» Work request
Repeat exactly the lines of the entries below from the one with "Viewport: 997px width, 426px height." through the one with "The width and height of the screenshot is (1568, 736).", both ends included, and nothing else.

Collected data

──────────

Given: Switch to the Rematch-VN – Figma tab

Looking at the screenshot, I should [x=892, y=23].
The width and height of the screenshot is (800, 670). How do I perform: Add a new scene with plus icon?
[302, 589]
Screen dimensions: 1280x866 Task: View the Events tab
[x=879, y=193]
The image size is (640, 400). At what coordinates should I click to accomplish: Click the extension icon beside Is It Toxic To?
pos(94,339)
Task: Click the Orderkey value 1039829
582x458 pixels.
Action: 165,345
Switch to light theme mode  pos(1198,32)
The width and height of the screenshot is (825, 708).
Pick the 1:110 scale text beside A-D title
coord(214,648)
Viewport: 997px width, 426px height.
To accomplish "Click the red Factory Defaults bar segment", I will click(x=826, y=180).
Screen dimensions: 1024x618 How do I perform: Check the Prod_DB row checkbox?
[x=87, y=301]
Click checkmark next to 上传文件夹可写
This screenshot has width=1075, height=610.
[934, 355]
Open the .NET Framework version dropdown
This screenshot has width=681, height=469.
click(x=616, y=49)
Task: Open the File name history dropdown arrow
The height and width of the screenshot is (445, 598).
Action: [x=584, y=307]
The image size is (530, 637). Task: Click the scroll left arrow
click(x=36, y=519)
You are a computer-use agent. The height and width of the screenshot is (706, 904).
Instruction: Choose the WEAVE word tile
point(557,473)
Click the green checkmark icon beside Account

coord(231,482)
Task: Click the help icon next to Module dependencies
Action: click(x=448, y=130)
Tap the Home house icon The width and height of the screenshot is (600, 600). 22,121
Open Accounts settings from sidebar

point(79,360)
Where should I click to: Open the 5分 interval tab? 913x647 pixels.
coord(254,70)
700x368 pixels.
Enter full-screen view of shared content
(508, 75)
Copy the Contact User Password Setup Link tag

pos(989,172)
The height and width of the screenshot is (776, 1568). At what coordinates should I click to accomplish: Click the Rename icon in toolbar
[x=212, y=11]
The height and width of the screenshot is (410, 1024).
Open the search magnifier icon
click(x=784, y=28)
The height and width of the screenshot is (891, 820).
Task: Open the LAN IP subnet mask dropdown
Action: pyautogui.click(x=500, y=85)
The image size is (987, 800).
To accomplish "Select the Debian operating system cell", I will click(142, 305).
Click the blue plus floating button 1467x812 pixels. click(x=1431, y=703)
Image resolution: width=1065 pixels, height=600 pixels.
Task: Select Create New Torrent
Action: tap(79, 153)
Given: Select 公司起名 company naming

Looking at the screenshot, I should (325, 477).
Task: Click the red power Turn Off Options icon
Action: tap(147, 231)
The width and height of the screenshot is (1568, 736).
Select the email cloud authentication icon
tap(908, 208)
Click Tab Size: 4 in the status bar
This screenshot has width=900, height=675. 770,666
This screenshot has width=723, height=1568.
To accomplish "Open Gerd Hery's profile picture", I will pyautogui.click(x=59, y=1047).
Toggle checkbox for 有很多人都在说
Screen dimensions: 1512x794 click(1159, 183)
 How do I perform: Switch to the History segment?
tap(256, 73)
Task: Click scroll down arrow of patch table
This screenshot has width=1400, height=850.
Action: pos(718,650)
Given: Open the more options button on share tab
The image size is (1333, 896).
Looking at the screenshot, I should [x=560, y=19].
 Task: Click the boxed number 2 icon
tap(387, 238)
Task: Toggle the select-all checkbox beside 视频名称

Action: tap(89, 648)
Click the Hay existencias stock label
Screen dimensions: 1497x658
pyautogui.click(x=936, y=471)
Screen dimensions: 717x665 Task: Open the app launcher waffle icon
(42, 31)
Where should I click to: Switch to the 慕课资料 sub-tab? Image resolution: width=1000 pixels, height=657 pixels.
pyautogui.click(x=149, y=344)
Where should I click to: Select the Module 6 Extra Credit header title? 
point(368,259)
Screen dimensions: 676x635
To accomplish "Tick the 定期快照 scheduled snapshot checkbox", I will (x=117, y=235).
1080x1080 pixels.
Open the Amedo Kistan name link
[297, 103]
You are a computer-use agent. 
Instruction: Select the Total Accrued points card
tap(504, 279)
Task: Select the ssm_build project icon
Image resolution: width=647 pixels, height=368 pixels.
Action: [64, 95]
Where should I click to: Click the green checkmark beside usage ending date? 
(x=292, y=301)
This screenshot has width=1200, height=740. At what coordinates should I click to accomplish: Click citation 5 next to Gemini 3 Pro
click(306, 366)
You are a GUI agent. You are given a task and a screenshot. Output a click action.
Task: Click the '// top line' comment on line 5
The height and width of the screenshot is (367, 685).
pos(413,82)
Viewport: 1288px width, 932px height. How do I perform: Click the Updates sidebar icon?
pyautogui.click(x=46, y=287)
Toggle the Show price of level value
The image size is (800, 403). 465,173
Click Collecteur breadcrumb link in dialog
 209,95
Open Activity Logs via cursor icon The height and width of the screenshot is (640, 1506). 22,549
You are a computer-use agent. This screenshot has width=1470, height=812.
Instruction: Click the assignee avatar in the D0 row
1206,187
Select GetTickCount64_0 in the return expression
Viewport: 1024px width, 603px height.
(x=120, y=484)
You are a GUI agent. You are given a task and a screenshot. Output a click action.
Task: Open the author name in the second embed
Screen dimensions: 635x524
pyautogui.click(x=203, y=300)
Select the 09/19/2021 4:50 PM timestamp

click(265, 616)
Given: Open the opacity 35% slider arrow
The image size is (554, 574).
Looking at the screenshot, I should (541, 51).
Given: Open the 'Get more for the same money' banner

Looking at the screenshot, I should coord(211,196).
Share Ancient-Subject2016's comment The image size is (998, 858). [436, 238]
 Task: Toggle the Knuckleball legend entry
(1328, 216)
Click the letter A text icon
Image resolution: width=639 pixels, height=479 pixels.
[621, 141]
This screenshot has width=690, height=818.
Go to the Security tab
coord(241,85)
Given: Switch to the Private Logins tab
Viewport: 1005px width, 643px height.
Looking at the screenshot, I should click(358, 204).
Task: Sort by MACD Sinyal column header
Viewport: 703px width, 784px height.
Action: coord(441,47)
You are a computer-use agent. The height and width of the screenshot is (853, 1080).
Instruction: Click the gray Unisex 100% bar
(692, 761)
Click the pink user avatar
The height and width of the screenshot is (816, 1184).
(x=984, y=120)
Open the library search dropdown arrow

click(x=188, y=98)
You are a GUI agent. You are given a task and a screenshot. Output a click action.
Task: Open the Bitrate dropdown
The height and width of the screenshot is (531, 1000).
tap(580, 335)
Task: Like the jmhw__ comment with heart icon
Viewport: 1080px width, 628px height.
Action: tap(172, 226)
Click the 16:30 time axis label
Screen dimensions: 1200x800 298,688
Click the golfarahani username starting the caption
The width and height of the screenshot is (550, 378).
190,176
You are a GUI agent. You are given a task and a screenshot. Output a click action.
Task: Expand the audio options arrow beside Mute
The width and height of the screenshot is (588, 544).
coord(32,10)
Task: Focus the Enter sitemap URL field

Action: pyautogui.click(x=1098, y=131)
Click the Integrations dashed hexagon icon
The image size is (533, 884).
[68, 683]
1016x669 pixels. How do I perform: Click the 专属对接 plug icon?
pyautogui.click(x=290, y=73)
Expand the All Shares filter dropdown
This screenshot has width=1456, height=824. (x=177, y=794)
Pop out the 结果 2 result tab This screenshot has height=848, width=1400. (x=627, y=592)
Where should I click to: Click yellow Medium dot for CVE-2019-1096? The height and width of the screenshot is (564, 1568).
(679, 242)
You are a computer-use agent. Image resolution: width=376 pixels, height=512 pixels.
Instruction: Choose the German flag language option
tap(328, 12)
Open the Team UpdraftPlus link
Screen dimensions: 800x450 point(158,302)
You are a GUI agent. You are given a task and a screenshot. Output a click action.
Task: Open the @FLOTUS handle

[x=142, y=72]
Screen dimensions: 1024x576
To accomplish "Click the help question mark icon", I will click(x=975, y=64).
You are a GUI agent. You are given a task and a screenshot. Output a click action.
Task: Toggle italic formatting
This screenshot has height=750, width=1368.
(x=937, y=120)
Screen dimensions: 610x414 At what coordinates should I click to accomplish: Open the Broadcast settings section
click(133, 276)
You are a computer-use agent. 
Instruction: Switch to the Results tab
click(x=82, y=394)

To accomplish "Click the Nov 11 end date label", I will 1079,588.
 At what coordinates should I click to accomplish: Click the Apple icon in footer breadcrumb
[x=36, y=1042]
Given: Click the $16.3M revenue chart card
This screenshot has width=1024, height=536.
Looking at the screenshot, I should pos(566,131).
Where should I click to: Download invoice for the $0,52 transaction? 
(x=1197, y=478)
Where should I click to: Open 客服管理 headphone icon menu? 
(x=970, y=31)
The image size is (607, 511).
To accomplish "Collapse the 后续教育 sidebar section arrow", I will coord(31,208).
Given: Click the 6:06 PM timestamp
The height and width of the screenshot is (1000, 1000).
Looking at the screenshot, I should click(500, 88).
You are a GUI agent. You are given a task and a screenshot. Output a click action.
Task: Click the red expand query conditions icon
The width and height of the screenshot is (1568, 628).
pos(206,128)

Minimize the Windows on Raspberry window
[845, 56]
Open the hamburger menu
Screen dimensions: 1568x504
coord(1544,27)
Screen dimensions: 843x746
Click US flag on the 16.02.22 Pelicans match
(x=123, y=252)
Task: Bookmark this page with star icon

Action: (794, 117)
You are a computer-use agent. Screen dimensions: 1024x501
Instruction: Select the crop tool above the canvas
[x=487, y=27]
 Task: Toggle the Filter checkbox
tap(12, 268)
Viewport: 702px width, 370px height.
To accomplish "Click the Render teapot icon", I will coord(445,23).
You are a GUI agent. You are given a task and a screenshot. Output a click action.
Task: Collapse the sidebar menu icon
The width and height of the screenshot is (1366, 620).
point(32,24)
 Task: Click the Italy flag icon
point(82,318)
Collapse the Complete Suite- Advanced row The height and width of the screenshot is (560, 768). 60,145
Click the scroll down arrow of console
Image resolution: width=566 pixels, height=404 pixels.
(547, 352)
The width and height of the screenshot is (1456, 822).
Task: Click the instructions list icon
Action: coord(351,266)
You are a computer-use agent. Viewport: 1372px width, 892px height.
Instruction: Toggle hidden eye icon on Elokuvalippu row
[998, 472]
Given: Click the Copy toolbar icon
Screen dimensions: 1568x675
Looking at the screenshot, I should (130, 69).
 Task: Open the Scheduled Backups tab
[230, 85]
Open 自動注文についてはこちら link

──────────

» Response for this exercise
Viewport: 997px width, 426px height.
To accomplish "Click the red Factory Defaults bar segment", I will click(x=826, y=180).
Screen dimensions: 1024x618 How do I perform: Check the Prod_DB row checkbox?
[x=87, y=301]
Click checkmark next to 上传文件夹可写
This screenshot has width=1075, height=610.
[934, 355]
Open the .NET Framework version dropdown
This screenshot has width=681, height=469.
click(x=616, y=49)
Task: Open the File name history dropdown arrow
The height and width of the screenshot is (445, 598).
Action: [x=584, y=307]
The image size is (530, 637). Task: Click the scroll left arrow
click(x=36, y=519)
You are a computer-use agent. The height and width of the screenshot is (706, 904).
Instruction: Choose the WEAVE word tile
point(557,473)
Click the green checkmark icon beside Account

coord(231,482)
Task: Click the help icon next to Module dependencies
Action: click(x=448, y=130)
Tap the Home house icon The width and height of the screenshot is (600, 600). 22,121
Open Accounts settings from sidebar

point(79,360)
Where should I click to: Open the 5分 interval tab? 913x647 pixels.
coord(254,70)
700x368 pixels.
Enter full-screen view of shared content
(508, 75)
Copy the Contact User Password Setup Link tag

pos(989,172)
The height and width of the screenshot is (776, 1568). At what coordinates should I click to accomplish: Click the Rename icon in toolbar
[x=212, y=11]
The height and width of the screenshot is (410, 1024).
Open the search magnifier icon
click(x=784, y=28)
The height and width of the screenshot is (891, 820).
Task: Open the LAN IP subnet mask dropdown
Action: pyautogui.click(x=500, y=85)
The image size is (987, 800).
To accomplish "Select the Debian operating system cell", I will click(142, 305).
Click the blue plus floating button 1467x812 pixels. click(x=1431, y=703)
Image resolution: width=1065 pixels, height=600 pixels.
Task: Select Create New Torrent
Action: tap(79, 153)
Given: Select 公司起名 company naming

Looking at the screenshot, I should (325, 477).
Task: Click the red power Turn Off Options icon
Action: tap(147, 231)
The width and height of the screenshot is (1568, 736).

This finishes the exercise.